Item
1.01. Entry into a Material Definitive Agreement.
On December 18, 2017,
Akers Biosciences, Inc., a New Jersey corporation (the “Company”), entered into an underwriting agreement (the “Underwriting
Agreement”) with Joseph Gunnar & Co., LLC (the “Underwriter”) pursuant to which the Company sold to the
Underwriter in a public offering (the “Offering”) an aggregate of (i) 15,500,000 Class A Units consisting of
an aggregate of 15,500,000 shares of its common stock, no par value per share (the “Common Stock”), and warrants
to purchase an aggregate of 15,500,000 shares of Common Stock, at a public offering price of $0.15 per unit, and (ii) 3,675
Class B Units consisting of an aggregate of 3,675 shares of its Series B Convertible Preferred Stock, with a stated
value of $1,000, and convertible into an aggregate of 24,500,000 shares of Common Stock, and warrants to purchase an aggregate
of 24,500,000 shares of Common Stock, at a public offering price of $1,000 per unit.
The warrants have an exercise
price of $0.1875 per share, are exercisable upon issuance and will expire on December 21, 2022.

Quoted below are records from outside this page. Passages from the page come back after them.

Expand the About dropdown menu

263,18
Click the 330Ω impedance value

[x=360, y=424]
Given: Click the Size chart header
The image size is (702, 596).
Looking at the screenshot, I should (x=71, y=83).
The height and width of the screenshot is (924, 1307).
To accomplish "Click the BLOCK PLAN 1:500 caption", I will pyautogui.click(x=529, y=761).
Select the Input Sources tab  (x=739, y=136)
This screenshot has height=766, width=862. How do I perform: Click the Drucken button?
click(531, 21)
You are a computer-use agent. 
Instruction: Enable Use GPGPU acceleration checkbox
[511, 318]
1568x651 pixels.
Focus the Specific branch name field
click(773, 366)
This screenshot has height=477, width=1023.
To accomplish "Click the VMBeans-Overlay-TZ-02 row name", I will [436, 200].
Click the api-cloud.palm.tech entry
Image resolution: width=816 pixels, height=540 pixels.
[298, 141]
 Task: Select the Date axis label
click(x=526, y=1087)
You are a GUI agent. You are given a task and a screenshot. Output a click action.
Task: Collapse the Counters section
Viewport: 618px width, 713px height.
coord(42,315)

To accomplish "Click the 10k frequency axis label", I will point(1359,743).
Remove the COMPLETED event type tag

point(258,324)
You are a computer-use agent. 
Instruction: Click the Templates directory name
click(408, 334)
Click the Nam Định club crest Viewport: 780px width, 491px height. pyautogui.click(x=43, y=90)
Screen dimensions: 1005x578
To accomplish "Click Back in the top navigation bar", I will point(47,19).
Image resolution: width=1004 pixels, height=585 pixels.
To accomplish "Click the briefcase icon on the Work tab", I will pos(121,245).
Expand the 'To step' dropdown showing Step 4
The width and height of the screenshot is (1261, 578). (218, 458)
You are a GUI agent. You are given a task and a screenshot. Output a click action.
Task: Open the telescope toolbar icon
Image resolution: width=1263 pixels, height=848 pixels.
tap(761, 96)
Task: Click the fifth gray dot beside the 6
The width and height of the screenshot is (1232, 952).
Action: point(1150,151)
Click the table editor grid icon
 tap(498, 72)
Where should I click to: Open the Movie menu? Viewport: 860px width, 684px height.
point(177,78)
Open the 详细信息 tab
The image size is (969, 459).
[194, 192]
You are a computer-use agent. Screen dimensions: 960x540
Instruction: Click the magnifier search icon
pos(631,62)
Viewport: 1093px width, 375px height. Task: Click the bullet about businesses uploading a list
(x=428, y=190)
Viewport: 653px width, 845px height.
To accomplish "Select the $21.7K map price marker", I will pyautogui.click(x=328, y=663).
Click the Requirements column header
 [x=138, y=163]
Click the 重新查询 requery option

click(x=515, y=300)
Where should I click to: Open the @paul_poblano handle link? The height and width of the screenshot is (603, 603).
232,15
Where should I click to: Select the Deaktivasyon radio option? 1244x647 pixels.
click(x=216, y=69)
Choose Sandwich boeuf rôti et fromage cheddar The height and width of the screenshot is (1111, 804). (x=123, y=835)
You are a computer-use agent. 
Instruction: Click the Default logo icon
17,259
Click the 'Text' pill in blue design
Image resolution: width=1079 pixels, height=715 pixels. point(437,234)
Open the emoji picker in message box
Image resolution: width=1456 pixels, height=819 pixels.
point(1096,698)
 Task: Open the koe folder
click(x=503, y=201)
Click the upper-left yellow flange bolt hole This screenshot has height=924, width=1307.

In addition, the Underwriter
was granted an over-allotment option (the “Over-allotment Option”) for a period of 45 days to purchase up to an additional
6,000,000 shares of Common Stock and additional warrants to purchase up to an aggregate of 6,000,000 shares of Common Stock.
The offer and sale
by the Company of the securities described above pursuant to the Underwriting Agreement has been registered under
the Securities Act of 1933, as amended, pursuant to the Company’s Registration Statement on Form S-1 (File No. 333-221746),
which was declared effective by the Securities and Exchange Commission on December 18, 2017.
The foregoing description of the Underwriting Agreement is not complete and is qualified in its entirety by
reference to the full text of the Underwriting Agreement, which is filed as Exhibit 1.1 to this Current Report on Form 8-K and
is incorporated herein by reference.